AIM OF THE EXERCISE:
Reproduce every line of the listing below word for word, leaving out the pictures.

## Start

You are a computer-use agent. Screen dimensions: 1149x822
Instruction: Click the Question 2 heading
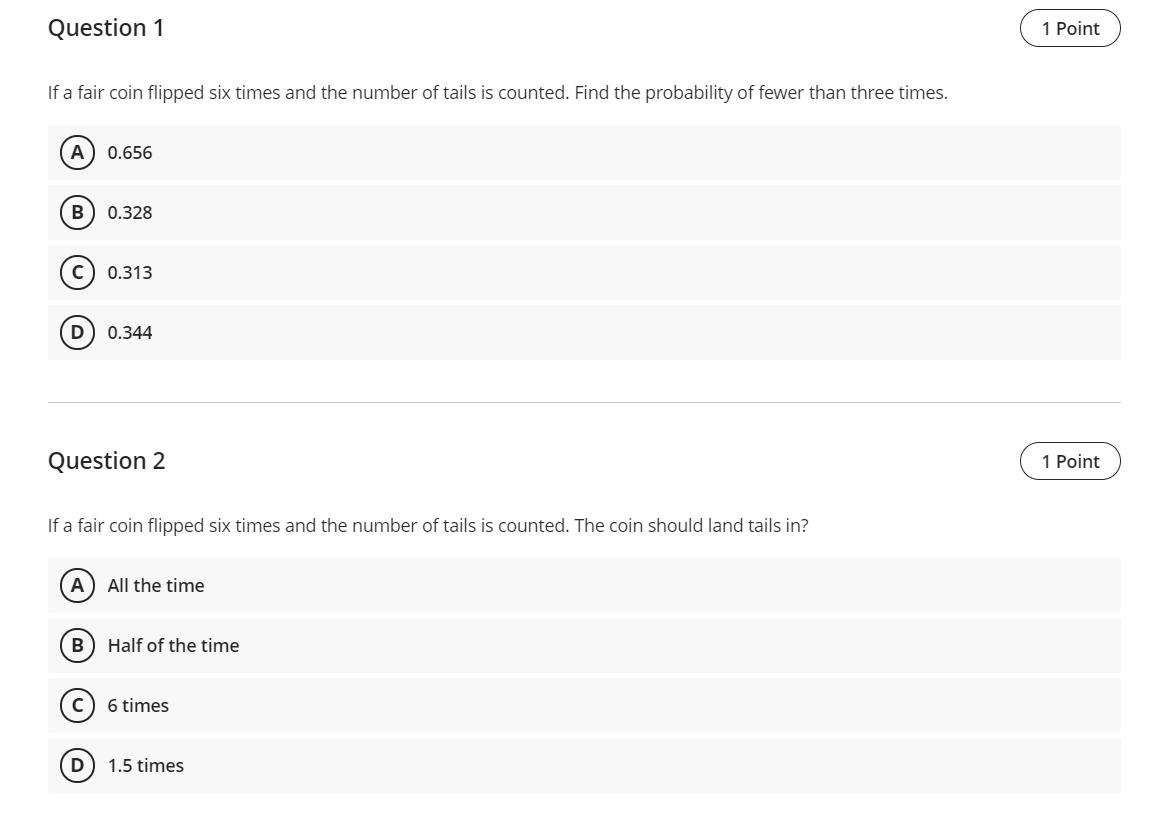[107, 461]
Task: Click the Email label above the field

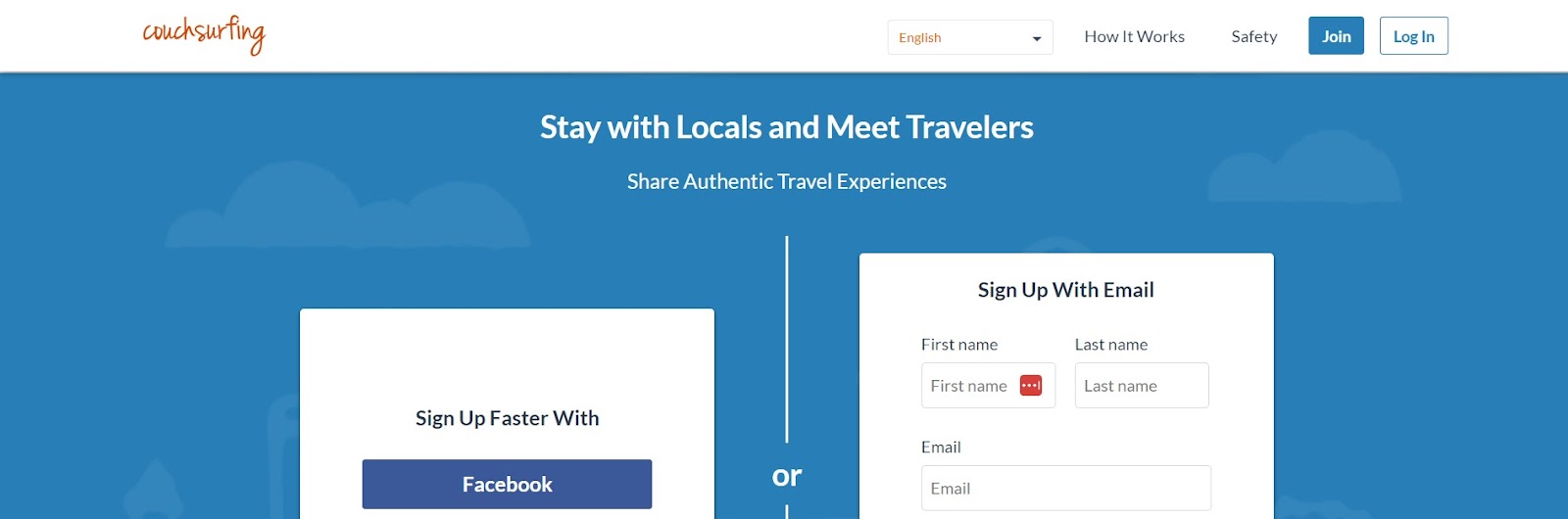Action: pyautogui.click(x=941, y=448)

## End

TASK RESULT:
You are a computer-use agent. Screen dimensions: 1149x822
Instruction: Click the Question 2 heading
[107, 461]
Task: Click the Email label above the field

Action: pyautogui.click(x=941, y=448)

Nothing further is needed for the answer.